As you’ve probably noticed, we’ve been heavily advertising our new cloud hosting platform recently. This is a great step forward for our hosting platform, but let me take the reins from the marketing department and focus on the technical side. It’s very easy to say “cloud this” and “cloud that” (indeed, everyone seems to!), but that doesn’t really mean anything without any technical backing. So, here it is – the Heart Internet Cloud Hosting technical explanation.
What does cloud even mean?
First, let’s start with the definition of cloud. There are lots of differing opinions on this, even in our own office, and even my own department… but after extensive discussion, we managed to boil it down to:
If the service is…
- On the Internet
- Distributed (and therefore highly available)
then we can consider it to be cloudy. Or in other words, a service which runs online and has no single point of failure. So let’s break each part down. We know that our services are on the Internet, so I’ll go straight onto attribute 2 – distribution.
A website is pretty much a combination of these things:
- Domain name
- Website files
- Something to serve it over the network (Internet)
You need a domain name so that there’s actually a way of getting to your website; the files of your website are your code, images, css, etc; the database is where your user logins or shopping basket items are stored; and then we have the webserver, the actual hardware and software combo which makes it all happen.
How is it assembled?
We've abstracted out each part of the platform, and then made each part distributed and auto failover. Our platform now consists of:
- Multiple DNS servers to serve DNS to website visitors.
- Multiple load balancers to answer HTTP(S) requests (and other services).
- Multiple webservers in clusters of 4 to serve the HTTP requests from the load balancers.
- Our NAS cut up into pairs of redundant storage to serve the webservers.
- Pairs of database servers with replication and redundancy to serve the webservers.
Every part is auto failover, so if a load balancer fails, another will take its place. If a webserver fails, its partners will serve its requests, if a storage node fails, its partner will take over its workload, and if a database serve falls over, its partner will answer its queries.
To achieve this, we’ve used quite a moderate collection of software, all of which is open source and runs on Linux.
What does each part do?
The star of the show is the load balancing software. This is what runs on our front end servers and all of the web traffic (and any external MySQL or SSH traffic) goes through them. They operate in pairs, with a failover/monitoring daemon making sure that its partner is OK. If for any reason it’s not (network problem, server crash, etc) it will take over its partner’s IP address and therefore take over its workload. In our tests, when this happens, an outage is typically less than 2 seconds.

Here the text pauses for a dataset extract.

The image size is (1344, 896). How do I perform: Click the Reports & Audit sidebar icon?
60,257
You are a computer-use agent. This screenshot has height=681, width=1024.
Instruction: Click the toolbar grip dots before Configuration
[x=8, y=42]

Behind our load balancers are our webservers; these are the servers which serve the HTTP requests for your site, running any scripts or serving up static css, images or other content. These servers work in fours, and each server will answer requests for any website assigned to that cluster. If a webserver goes down (software crash, hardware failure, etc) then the load balancing software is smart enough to notice, and sends requests to the other healthy servers. This typically happens in about 1 second.
Behind our webservers are our storage nodes. These also work in partnership in a similar way to the load balancers. The inactive partner constantly monitors its partner's health, and if for any reason it becomes unhealthy, it will take over its partner's IP address and therefore workload. Quick-to-recover storage is very important (it can cause bottlenecks right up the rest of the stack), and failover takes about 5 seconds.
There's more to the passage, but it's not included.